Catherine Mavrikakis au pays des bonnets rouges

Catherine Mavrikakis au pays des bonnets rouges
Catherine Mavrikakis au pays des bonnets rouges

Catherine Mavrikakis est née à Chicago. Sa mère d’origine française, « comme tant d’immigrés européens de sa génération, voulait que sa fille soit américaine ». Elle a accouché à l’hôpital St. Mary’s du comté de Cook avant de retourner à Montréal deux mois plus tard. L’écrivain a visité les États-Unis toute sa vie : pour rendre visite à sa famille, pour visiter des campus dans le cadre de son travail de chercheuse en littérature ou simplement à des fins touristiques.

Or, elle rêvait depuis longtemps de tenir une promesse vide de sens de son père ; celui de prendre la route et de parcourir le pays en voiture, en quittant Montréal en direction du Pacifique, en descendant de Portland à Los Angeles, en revenant via l’Arizona, le Nouveau-Mexique, le Texas, puis Memphis, Nashville et l’Ohio.

Poussée par ses rédacteurs à prendre la plume en vue de l’élection américaine du 5 novembre, Catherine Mavrikakis saisit l’occasion, réalisant son rêve d’enfant, mettre le cap sur la côte ouest américaine, suivant ainsi les traces des grands écrivains de la route, de Jack London à Cormac McCarthy, en passant par Jack Kerouac, Jim Harrison, Barbara Kingsolver et Joan Didion.

L’auteur, qui enseigne également la littérature à l’Université de Montréal, commence donc le récit Sur les routes. Un étrange voyage de Chicago à Alamogordoen abordant le champ de la littérature de voyage, dont la fin a été annoncée en 2006 par Cormac McCarthy, dans son roman apocalyptique La route. Pour McCarthy, « tous les chemins réels et métaphoriques vers l’avenir ont disparu », écrit-elle. Nous en avons, me dis-je, enfin fini avec l’imagination américaine de la route et du progrès.

Le pouvoir de l’anecdote

Avec son parcours quelque peu anachronique, dans un monde où l’efficacité des avions a depuis longtemps supplanté la lenteur exigée par les routes, Catherine Mavrikakis se propose donc de tester les limites de cet imaginaire, et de voir si les chemins qui traversent les territoires américains peuvent encore tracer une route vers le futur.

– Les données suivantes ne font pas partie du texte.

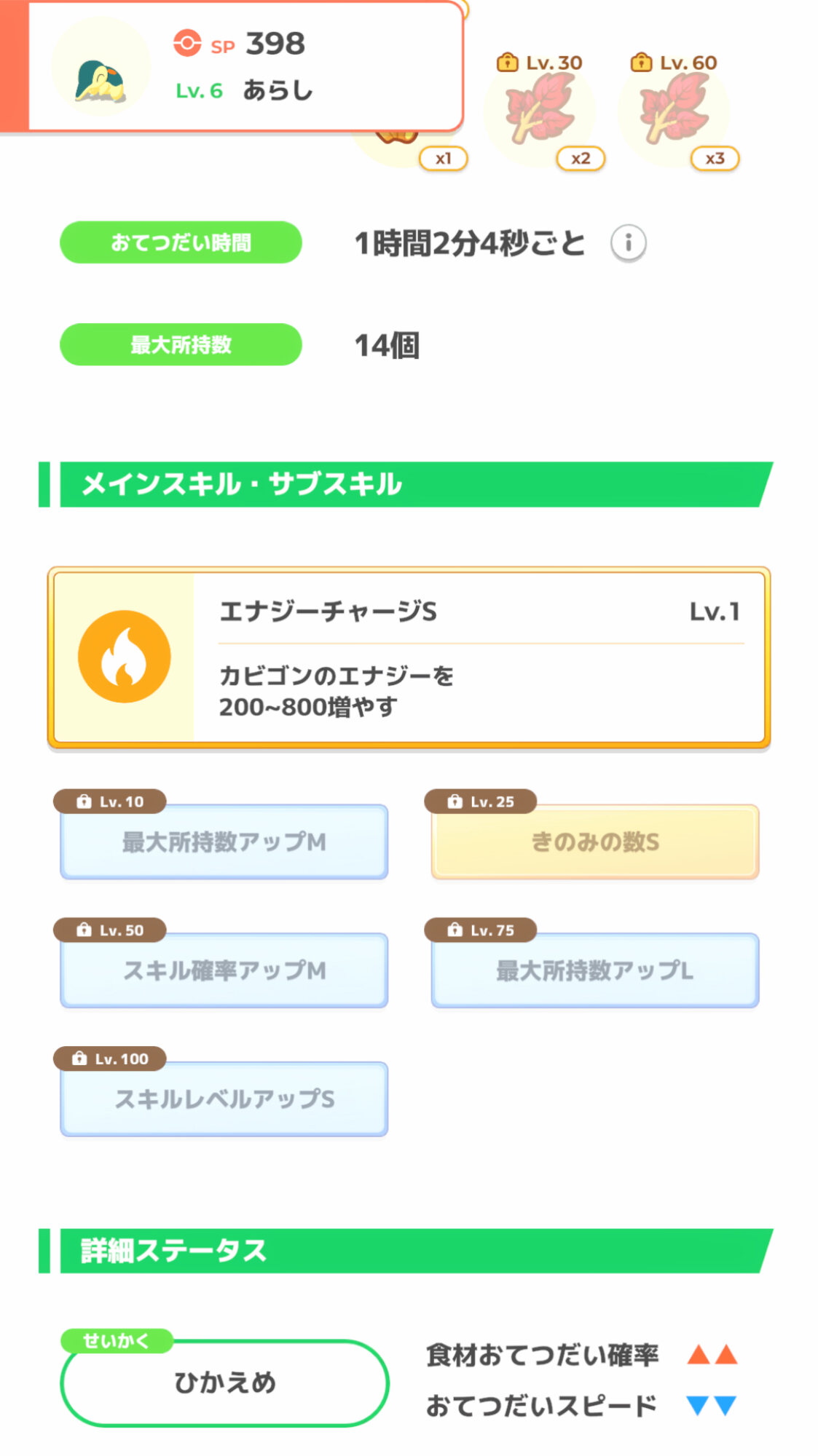Tap the x2 ingredient quantity badge
Screen dimensions: 818x1456
pos(581,158)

En sillonnant les vastes espaces qui relient les villes entre elles, l’écrivain choisit de porter un regard curieux et critique sur les personnes qu’elle rencontre ainsi que sur les territoires qu’elle parcourt, en gardant en tête les récits de conquête. , déportation, exploitation, promesses non tenues et cycles de pauvreté qui façonnent ces différents lieux, à l’image de leur mythologie littéraire.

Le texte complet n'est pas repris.